Forest Industries Telecommunications
- Founded: 1947
- Type: Non-profit association
- Focus: Frequency coordinator
- Location: 1599 Oak Street, Eugene, Oregon;
- Region served: United States
- Method: FCC certification
- Website: www.landmobile.com

= Forest Industries Telecommunications =

Forest Industries Telecommunications (FIT) is a Federal Communications Commission (FCC) certified frequency coordinator and a non-profit association. Established in 1947,
its members include those companies or individuals who employ or are eligible to use Land Mobile Radio Service (LMRS) two-way radios.

They help manage radio frequency spectrum, perform engineering services, and prepare and certify applications for submission to the FCC. In 1997, FIT was certified to coordinate and file applications on behalf of all business and special emergency entities.

==History==

FIT was organized early in 1947 to represent the needs of the forest products industry to the Federal Communications Commission. The forest industry operates in remote regions where commercial wireless systems are not available; according to the FCC, this lack of coverage is one of the most commonly cited reasons for having a Private Land Mobile Radio (PLMR) system.
Among the forestry industries, private radio service is chiefly used by the lumber and paper industries.

In 1982, the United States Congress amended the Communications Act of 1934, permitting the FCC to certify private companies as frequency coordinators in order to develop and manage the Land Mobile Radio Service spectrum. FIT was among the pioneers using computer databases to manage LMRS frequencies.

Until February 1997, private land mobile radio frequencies below 512 MHz were divided among ten separate radio services: the Industrial Radio Services (Power, Petroleum, Forest Products, Film & Video Production, Relay Press, Special Industrial, Business, Manufacturers, Telephone Maintenance) and the Land Transportation Radio Services (Motor Carrier, Railroad, Taxicab, Automobile Emergency). As part of a "refarming" initiative to use these frequencies more efficiently, the FCC consolidated these services into one Industrial/Business Radio Pool.
As a former coordinator for the Forest Products pool, FIT could then coordinate frequencies throughout the Industrial/Business Radio Pool, along with the other former coordinators.

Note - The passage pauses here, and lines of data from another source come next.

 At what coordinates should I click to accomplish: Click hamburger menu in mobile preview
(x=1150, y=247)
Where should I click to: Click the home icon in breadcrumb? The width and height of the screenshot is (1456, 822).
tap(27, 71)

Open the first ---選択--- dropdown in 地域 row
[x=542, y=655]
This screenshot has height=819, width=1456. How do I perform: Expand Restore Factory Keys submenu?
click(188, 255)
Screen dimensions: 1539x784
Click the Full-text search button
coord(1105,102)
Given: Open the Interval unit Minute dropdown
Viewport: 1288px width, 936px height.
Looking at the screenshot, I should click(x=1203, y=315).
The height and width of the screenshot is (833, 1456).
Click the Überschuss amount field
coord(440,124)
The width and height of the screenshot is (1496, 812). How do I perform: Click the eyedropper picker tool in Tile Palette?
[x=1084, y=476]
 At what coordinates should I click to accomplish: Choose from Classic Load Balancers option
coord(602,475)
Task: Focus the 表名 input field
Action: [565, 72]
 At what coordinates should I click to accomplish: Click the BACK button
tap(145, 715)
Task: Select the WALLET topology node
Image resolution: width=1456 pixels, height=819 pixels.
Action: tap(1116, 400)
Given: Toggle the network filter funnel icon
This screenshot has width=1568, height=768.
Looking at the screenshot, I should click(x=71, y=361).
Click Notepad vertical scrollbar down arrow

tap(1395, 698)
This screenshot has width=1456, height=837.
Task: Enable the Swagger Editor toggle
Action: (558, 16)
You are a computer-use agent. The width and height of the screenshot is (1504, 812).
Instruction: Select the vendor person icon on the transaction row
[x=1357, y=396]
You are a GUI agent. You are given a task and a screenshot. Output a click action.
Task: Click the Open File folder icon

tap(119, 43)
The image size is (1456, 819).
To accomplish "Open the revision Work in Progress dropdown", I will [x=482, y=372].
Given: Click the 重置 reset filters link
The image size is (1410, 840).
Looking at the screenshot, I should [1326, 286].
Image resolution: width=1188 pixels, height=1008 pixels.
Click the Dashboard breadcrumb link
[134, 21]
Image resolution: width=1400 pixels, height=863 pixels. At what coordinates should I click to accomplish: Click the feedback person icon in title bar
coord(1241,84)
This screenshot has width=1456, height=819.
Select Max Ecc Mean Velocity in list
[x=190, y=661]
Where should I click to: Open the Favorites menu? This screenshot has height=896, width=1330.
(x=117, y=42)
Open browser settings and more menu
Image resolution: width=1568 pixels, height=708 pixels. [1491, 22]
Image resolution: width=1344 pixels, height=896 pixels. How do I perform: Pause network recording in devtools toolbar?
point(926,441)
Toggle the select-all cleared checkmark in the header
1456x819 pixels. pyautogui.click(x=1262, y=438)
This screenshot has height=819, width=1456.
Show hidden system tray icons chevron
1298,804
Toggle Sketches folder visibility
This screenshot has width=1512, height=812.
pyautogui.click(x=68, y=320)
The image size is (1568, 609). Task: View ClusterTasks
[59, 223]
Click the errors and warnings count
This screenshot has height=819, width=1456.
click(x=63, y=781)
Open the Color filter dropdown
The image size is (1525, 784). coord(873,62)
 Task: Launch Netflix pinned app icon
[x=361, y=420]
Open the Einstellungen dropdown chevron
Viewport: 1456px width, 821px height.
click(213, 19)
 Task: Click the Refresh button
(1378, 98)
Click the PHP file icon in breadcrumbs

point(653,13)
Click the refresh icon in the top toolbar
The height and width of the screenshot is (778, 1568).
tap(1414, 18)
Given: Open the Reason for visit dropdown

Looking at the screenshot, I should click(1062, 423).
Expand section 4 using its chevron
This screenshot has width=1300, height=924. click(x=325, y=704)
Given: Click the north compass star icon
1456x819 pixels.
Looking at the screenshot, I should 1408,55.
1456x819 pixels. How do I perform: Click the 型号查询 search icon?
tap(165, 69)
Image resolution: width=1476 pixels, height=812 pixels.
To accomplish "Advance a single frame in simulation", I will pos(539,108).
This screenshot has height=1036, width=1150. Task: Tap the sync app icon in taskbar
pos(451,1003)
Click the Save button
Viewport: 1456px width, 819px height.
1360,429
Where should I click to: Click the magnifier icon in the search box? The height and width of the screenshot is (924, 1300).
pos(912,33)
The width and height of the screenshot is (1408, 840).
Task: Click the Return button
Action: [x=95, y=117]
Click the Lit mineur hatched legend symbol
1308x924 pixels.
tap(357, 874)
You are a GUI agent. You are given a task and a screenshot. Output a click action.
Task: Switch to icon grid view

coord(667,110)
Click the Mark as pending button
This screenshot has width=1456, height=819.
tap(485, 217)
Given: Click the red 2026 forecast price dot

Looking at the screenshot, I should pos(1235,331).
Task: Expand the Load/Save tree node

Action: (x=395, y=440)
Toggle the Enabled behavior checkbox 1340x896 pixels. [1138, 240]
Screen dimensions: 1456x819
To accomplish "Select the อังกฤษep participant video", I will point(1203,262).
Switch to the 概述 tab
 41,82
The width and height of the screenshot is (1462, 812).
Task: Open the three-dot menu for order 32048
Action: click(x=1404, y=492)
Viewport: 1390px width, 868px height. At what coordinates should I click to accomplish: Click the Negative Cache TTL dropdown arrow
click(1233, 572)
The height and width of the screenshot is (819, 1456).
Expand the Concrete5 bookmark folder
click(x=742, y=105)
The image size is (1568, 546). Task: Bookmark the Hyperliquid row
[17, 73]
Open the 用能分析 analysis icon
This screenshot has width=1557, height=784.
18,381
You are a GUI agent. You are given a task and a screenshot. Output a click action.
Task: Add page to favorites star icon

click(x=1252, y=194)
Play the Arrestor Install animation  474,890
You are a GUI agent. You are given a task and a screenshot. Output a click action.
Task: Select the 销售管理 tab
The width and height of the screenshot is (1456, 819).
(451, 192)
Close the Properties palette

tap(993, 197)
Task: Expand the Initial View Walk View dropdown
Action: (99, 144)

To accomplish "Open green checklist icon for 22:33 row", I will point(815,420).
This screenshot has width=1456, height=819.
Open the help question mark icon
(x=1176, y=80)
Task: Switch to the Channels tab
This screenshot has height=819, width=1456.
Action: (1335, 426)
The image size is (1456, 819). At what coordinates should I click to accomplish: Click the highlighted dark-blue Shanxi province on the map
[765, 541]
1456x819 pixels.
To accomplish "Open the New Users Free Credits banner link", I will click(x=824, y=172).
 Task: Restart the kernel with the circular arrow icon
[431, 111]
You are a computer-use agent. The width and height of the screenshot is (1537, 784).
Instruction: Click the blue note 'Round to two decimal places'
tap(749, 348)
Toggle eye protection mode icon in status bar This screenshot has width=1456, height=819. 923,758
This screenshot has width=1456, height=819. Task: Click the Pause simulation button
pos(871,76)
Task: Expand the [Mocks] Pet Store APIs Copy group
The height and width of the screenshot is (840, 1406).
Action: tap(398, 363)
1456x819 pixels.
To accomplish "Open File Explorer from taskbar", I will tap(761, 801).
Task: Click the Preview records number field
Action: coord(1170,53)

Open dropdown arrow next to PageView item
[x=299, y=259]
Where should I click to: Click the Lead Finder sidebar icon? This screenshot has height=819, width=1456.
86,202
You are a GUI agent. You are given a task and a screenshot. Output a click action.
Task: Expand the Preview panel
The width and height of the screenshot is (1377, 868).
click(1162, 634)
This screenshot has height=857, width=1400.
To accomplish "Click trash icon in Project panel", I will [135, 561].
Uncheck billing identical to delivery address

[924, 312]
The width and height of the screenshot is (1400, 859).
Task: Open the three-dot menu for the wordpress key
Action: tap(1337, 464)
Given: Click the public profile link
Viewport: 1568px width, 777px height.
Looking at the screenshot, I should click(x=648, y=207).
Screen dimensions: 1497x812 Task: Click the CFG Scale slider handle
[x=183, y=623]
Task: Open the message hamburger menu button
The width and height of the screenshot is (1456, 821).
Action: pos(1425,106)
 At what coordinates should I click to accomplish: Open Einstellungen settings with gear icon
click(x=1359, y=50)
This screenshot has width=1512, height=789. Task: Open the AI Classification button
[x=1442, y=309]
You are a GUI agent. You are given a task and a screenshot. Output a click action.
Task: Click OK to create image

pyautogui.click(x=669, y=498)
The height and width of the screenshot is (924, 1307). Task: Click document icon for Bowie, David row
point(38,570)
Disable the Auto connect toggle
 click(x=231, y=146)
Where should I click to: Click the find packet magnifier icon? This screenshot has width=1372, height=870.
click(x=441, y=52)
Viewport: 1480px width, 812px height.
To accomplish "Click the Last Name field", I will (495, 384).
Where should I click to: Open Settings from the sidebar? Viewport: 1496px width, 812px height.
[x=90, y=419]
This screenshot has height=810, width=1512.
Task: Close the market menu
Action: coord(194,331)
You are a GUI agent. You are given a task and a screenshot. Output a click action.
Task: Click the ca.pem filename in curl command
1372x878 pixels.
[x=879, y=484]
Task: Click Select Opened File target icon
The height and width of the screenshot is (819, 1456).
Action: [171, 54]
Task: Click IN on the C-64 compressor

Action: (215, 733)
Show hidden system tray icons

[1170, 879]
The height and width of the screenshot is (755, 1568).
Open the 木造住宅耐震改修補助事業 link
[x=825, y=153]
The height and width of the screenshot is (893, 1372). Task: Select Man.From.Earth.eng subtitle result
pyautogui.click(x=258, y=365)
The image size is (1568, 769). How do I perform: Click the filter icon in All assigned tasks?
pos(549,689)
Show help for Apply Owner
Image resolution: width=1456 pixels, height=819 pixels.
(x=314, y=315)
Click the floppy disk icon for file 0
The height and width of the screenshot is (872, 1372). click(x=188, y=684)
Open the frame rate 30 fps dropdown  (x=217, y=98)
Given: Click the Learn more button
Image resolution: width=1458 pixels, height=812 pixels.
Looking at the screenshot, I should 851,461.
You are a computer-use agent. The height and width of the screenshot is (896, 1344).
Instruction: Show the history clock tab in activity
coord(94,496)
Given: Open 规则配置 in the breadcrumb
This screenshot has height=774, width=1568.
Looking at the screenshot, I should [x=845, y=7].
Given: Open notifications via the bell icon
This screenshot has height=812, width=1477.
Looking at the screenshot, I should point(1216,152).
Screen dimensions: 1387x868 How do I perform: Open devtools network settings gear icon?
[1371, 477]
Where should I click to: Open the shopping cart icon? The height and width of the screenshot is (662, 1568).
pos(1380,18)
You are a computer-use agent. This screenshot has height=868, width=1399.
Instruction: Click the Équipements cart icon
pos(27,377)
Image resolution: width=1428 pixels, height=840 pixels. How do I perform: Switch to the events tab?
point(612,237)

In November 2001, Nextel Communications proposed that the FCC relocate certain users of the 800 MHz radio band to address interference problems between commercial users and public-safety radio services. Along with the National Association of Manufacturers, MRFAC (another frequency coordinator), the American Petroleum Institute, and others, FIT protested Nextel's proposal. FIT endorsed a "consensus plan" alternative.

In 2004, the FCC extended FIT's frequency-coordination authority to the 929–930 MHz paging frequencies and the PLMR Special Emergency frequencies below 512 MHz.

FIT was the only group to protest a proposal removing the FCC's rule against high-powered mobile repeaters in the Industrial/Business Pool frequencies below 450 MHz in 2010, citing concerns that without the rule, licensees might engage in a "power war", creating interference. The FCC understood, but did not share, FIT's concern.